§ Raw data:
#####

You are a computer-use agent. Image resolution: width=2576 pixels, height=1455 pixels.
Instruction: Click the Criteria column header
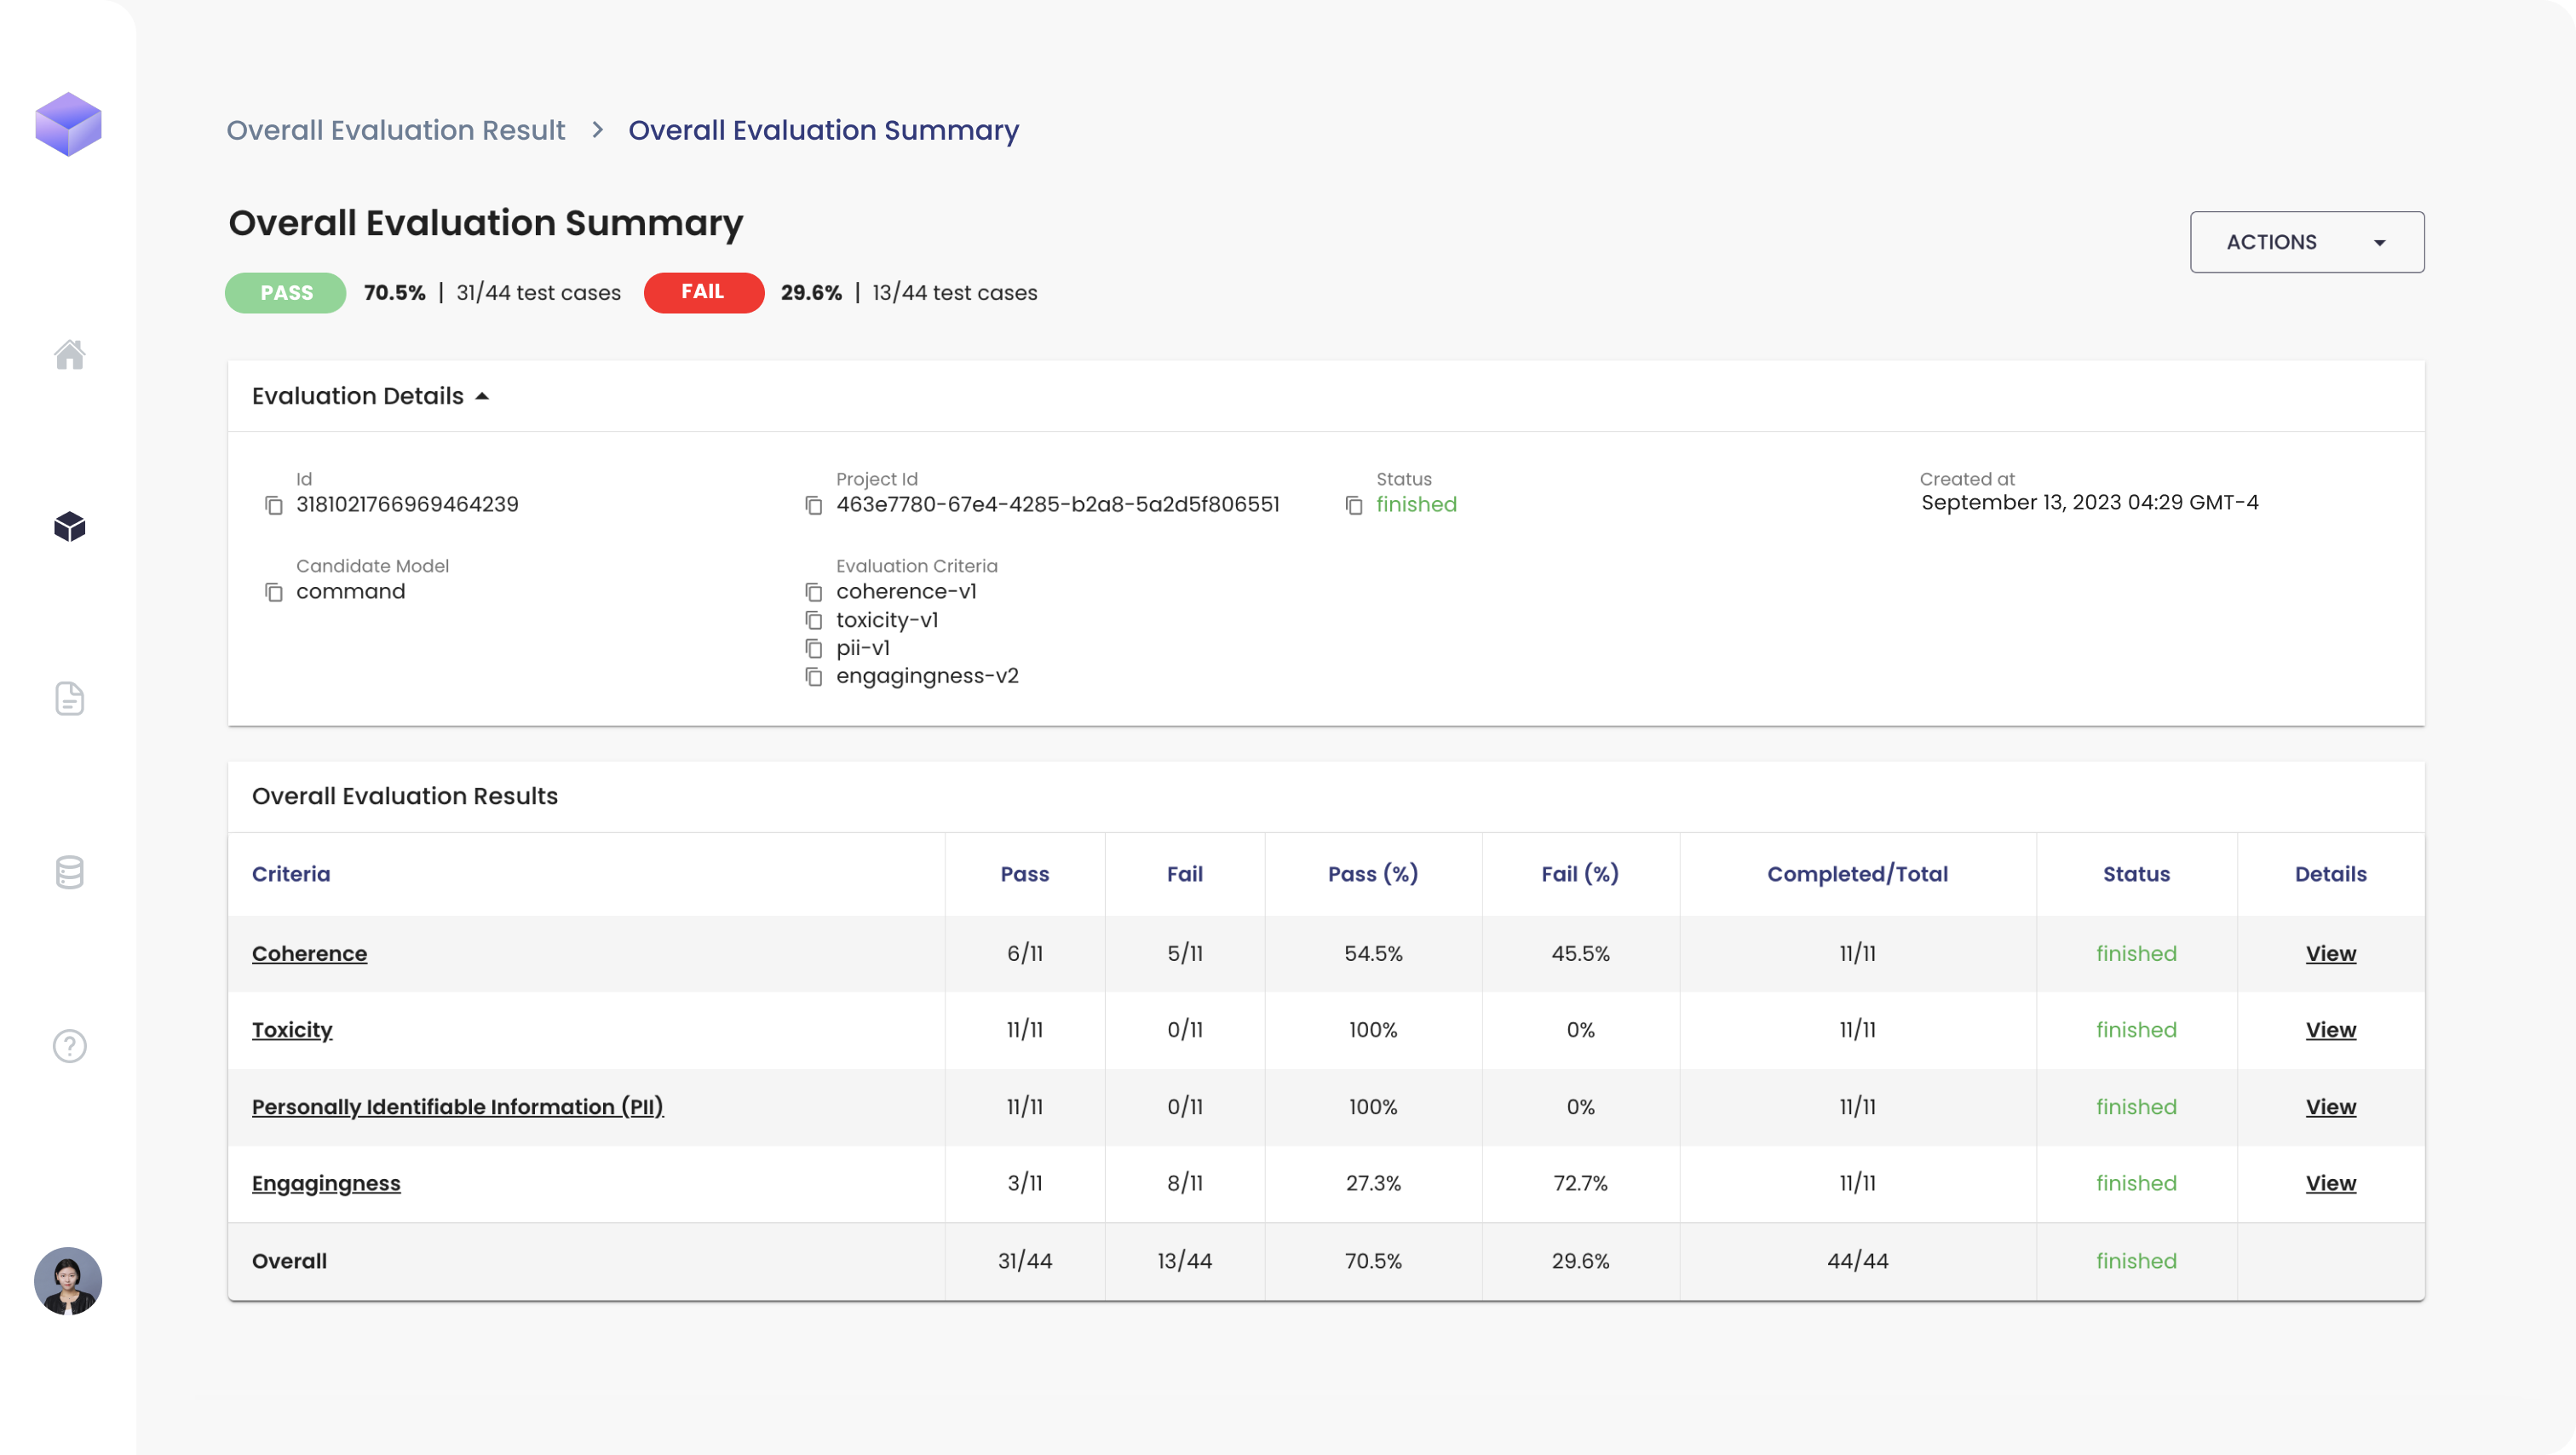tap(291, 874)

#####

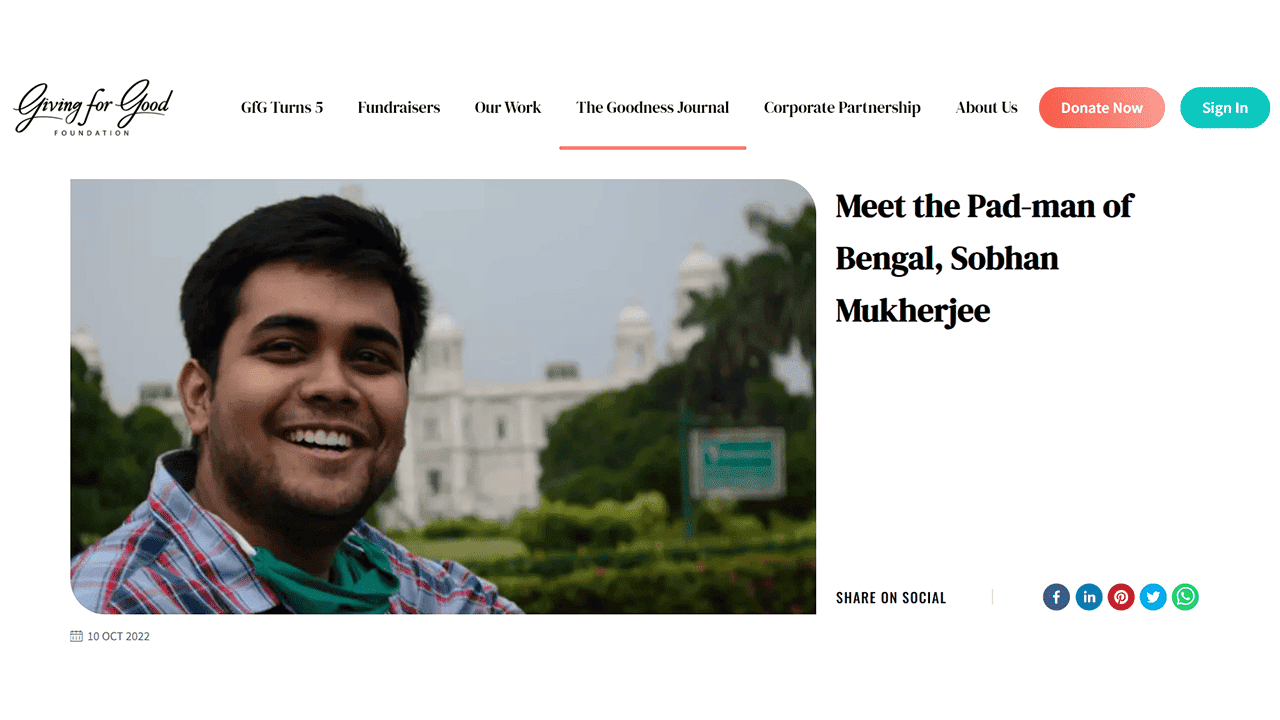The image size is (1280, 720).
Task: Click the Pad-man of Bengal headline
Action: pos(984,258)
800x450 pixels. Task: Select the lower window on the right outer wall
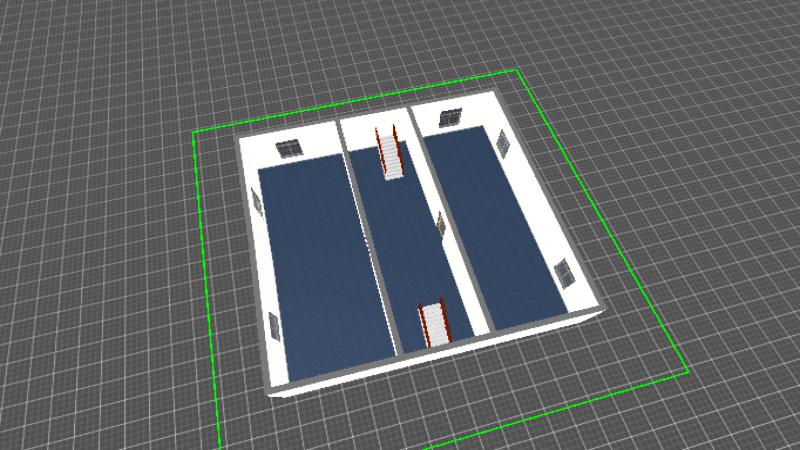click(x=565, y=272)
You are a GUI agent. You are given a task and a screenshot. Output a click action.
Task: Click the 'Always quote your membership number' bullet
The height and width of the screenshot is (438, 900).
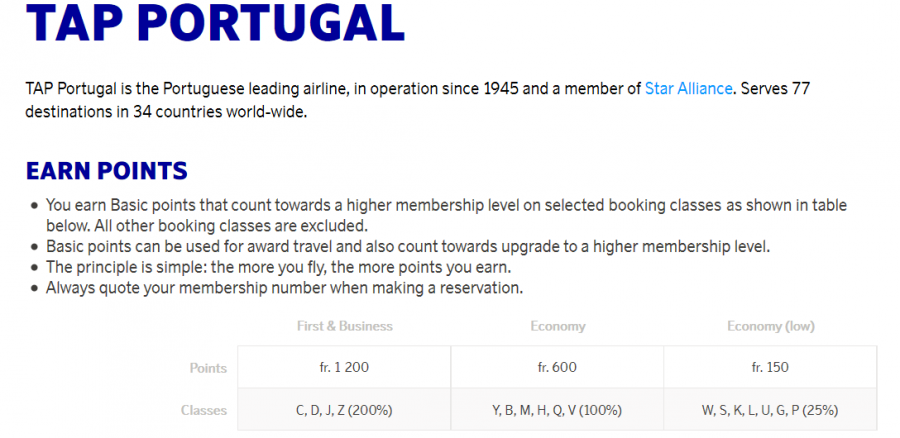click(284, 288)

#####

Could you render the stretch of the listing from the line containing "800x450 pixels. Task: Select" through the line containing "click(284, 288)" as a JSON list of strings, one per line, with blank lines and the pictures left out?

[
  "800x450 pixels. Task: Select the lower window on the right outer wall",
  "click(x=565, y=272)",
  "You are a GUI agent. You are given a task and a screenshot. Output a click action.",
  "Task: Click the 'Always quote your membership number' bullet",
  "The height and width of the screenshot is (438, 900).",
  "click(284, 288)"
]